Note: sorry for posting this on Dec. 1, but don't worry, I haven't looked at the Sudoku solution yet.
So today I decided to try to solve the Sudoku in the Wisconsin State Journal. Now, even though this is a Level 3 Sudoku (22 clues), I have solved plenty of them in the past online and attempted to solve this one. So far, I have managed to solve a fair bit of it. Here is the original Sudoku compared to my current progress:
Original My current progress
+---+---+---+---+---+---+---+---+---+ +---+---+---+---+---+---+---+---+---+
| | | | | 9 | | | | | | | | | | 9 | | | | |
+---+---+---+---+---+---+---+---+---+ +---+---+---+---+---+---+---+---+---+
| | 8 | | | | | 6 | | | | | 8 | 9 | | | | 6 | | |
+---+---+---+---+---+---+---+---+---+ +---+---+---+---+---+---+---+---+---+
| | | 7 | 4 | | | 1 | | | | | | 7 | 4 | | | 1 | 9 | |
+---+---+---+---+---+---+---+---+---+ +---+---+---+---+---+---+---+---+---+
| | | 5 | 6 | | | 8 | | 2 | | | | 5 | 6 | | | 8 | | 2 |
+---+---+---+---+---+---+---+---+---+ +---+---+---+---+---+---+---+---+---+
| | 7 | | | | | | 1 | | | 2 | 7 | 8 | | | | | 1 | 6 |
+---+---+---+---+---+---+---+---+---+ +---+---+---+---+---+---+---+---+---+
| 3 | | 4 | | | 2 | | | | | 3 | 6 | 4 | | | 2 | | | |
+---+---+---+---+---+---+---+---+---+ +---+---+---+---+---+---+---+---+---+
| | | 2 | | | 7 | | | | | | | 2 | | | 7 | | | |
+---+---+---+---+---+---+---+---+---+ +---+---+---+---+---+---+---+---+---+
| | | 6 | | 3 | | | 5 | | | | | 6 | | 3 | | 2 | 5 | |
+---+---+---+---+---+---+---+---+---+ +---+---+---+---+---+---+---+---+---+
| | | | | 2 | | | | 9 | | | | | | 2 | | | | 9 |
+---+---+---+---+---+---+---+---+---+ +---+---+---+---+---+---+---+---+---+
And now I don't know if there is anything that I would be able to do from here or if I really will need to start over.
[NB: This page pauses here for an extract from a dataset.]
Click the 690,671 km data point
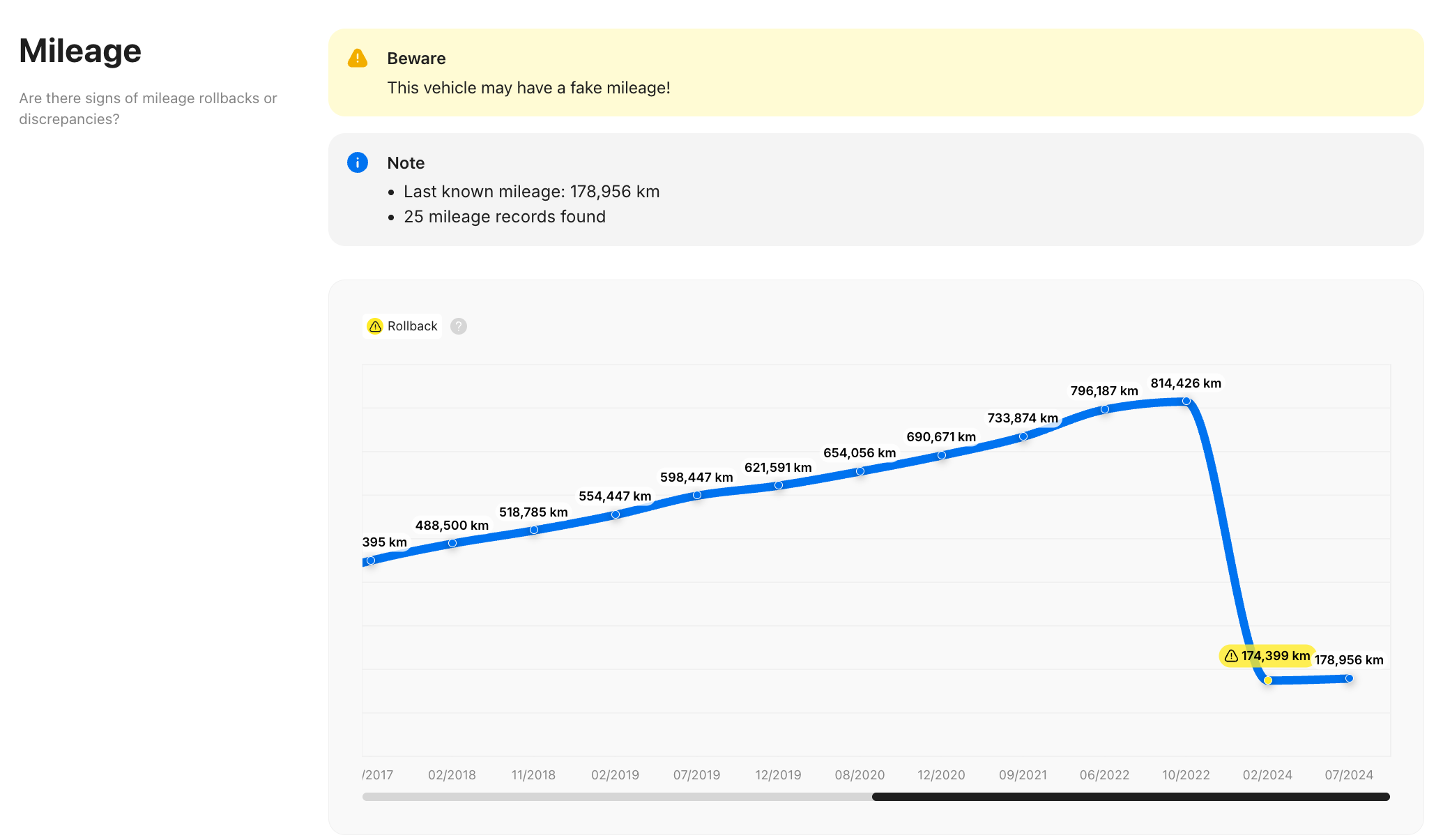The height and width of the screenshot is (840, 1443). pos(941,455)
So my question is:
Is there anything I can logically deduce in this Sudoku right now, or am I really stuck?
Note: If you're confused how I deduced that there is a 9 in R2C3, it's because there isn't already a 9 in that column, and the 9
s in R1C5 and R9C9 eliminate the other two possible cells that the 9 in Box 1 could be in.